_PROBLEM REQUIREMENTS_
From the forum thread below, extract the passage starting at "## Joe Blow" and ending at "his political views.", copying it word for word.

_EXTRACT PROVIDED_
·····

Howard's eyes are no more an issue relevant to the public than Kim Beazley being overweight or Bob Brown being gay.

As for the Iraq / oil issue, just wait until the stuff gets physically scarce or the US finds itself as the next country priced out of the market. We ain't seen nothin' yet...


----------



## BIG BWACULL (16 September 2007)

Yeah howard looks fine to me nothing wrong with his eyebrows


----------



## Joe Blow (16 September 2007)

Smurf1976 said:


> Absolutely agreed. I'm not a supporter of Howard (though I'm unconvinced that Labor would do any better) but his eyebrows, height, weight, hair colour / style etc is completely irrelevant in any discussion over his political views.
> 
> Howard's eyes are no more an issue relevant to the public than Kim Beazley being overweight or Bob Brown being gay.






Julia said:


> I second this comment.  No need whatever to make comments about anyone's appearance.  It has no relevance and you should be able to support your argument without such remarks.




Yes, I agree too. Lets focus on someone's policies/views and not on their physical appearance.

·····

_RECORD SET_
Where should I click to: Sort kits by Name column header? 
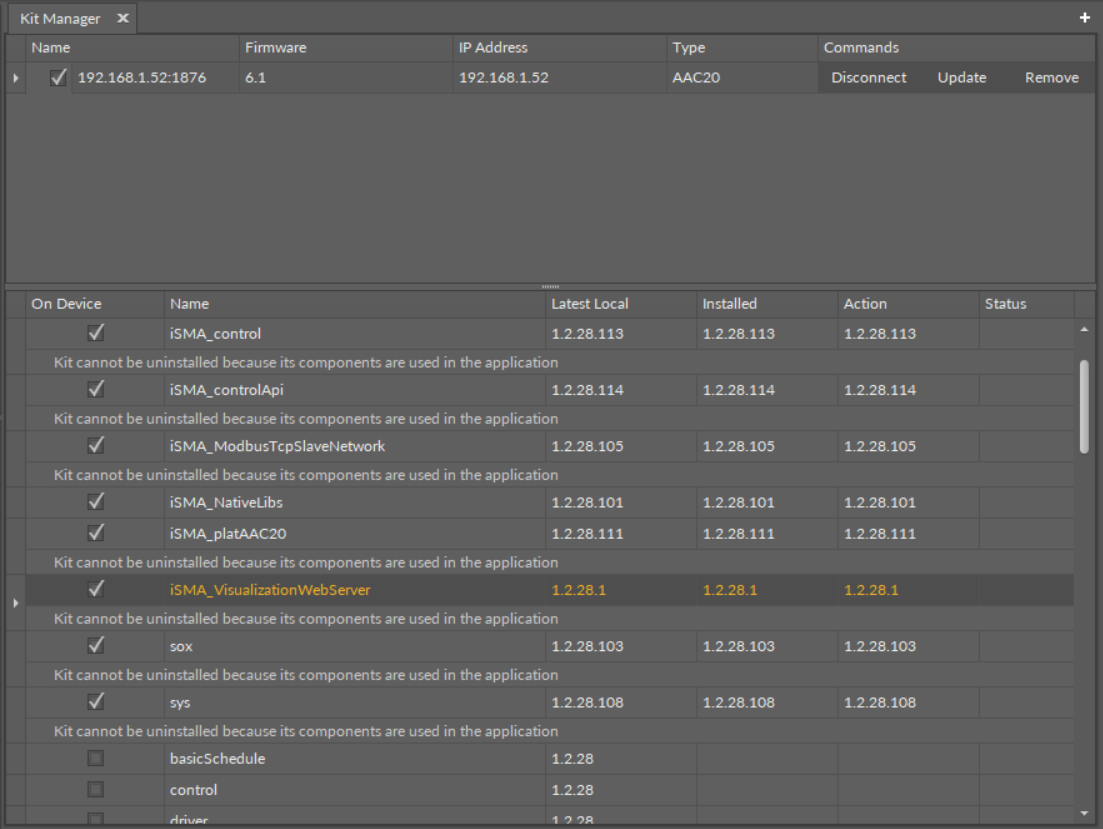click(189, 304)
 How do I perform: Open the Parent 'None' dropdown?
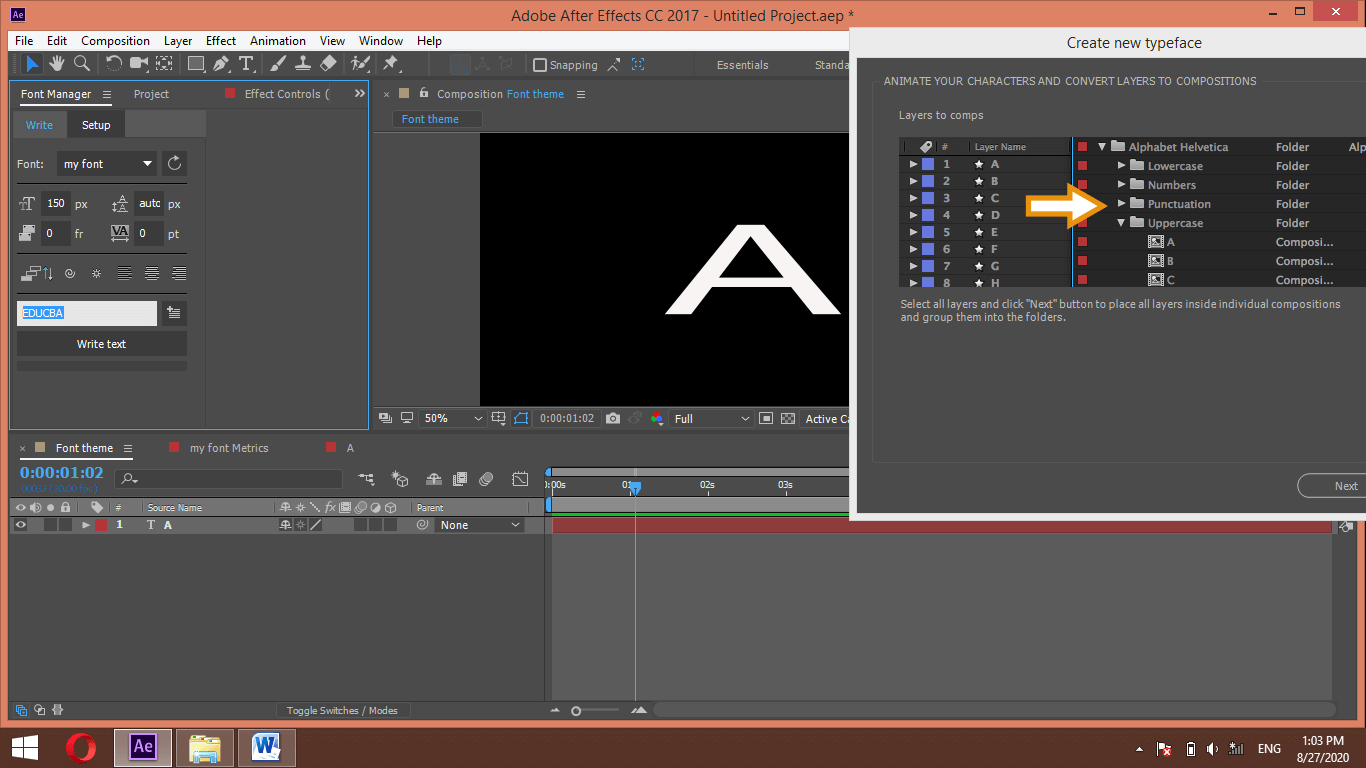point(478,524)
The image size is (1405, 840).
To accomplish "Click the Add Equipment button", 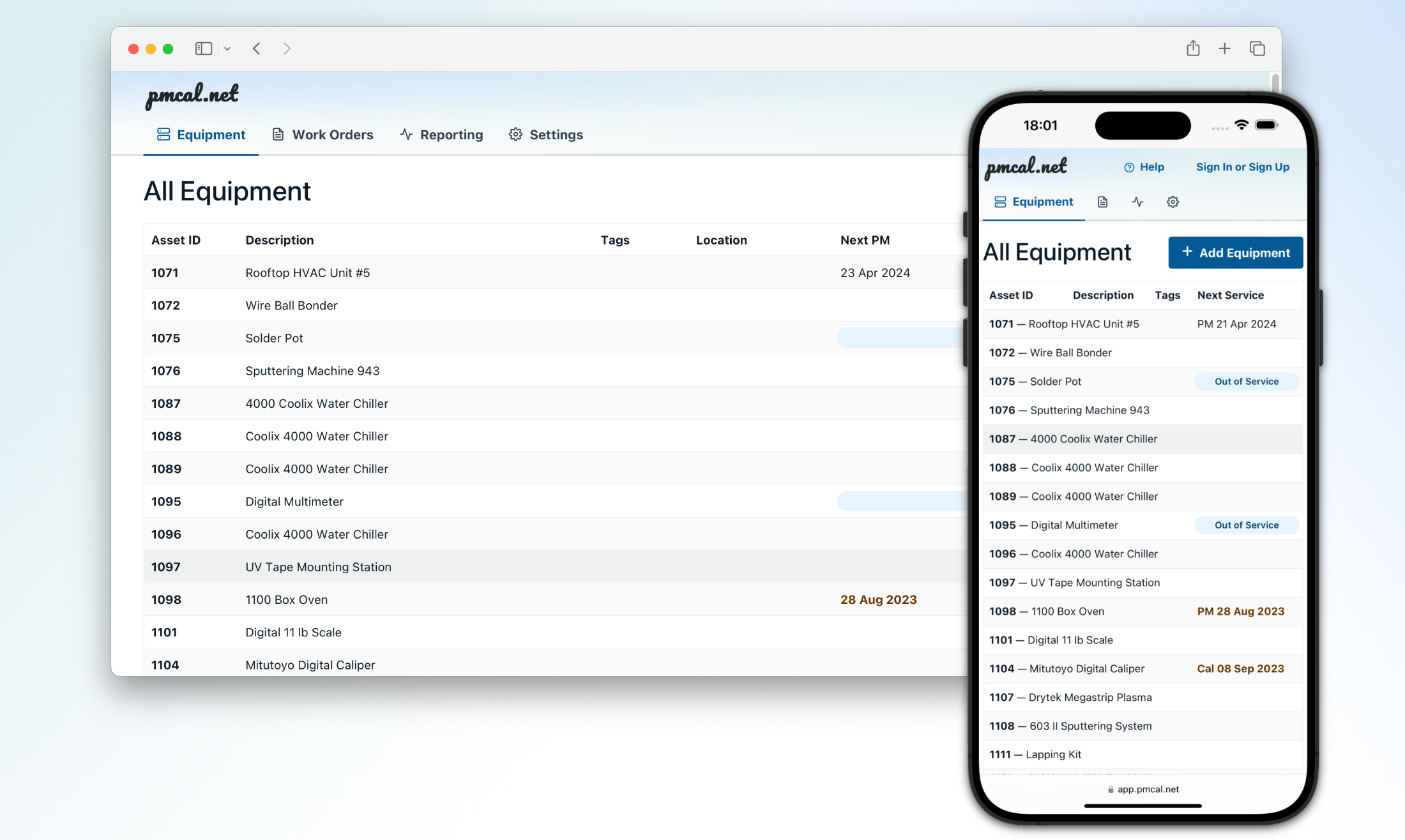I will (1235, 253).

·····

_TASK ANSWER_
## Joe Blow (16 September 2007)

Smurf1976 said:


> Absolutely agreed. I'm not a supporter of Howard (though I'm unconvinced that Labor would do any better) but his eyebrows, height, weight, hair colour / style etc is completely irrelevant in any discussion over his political views.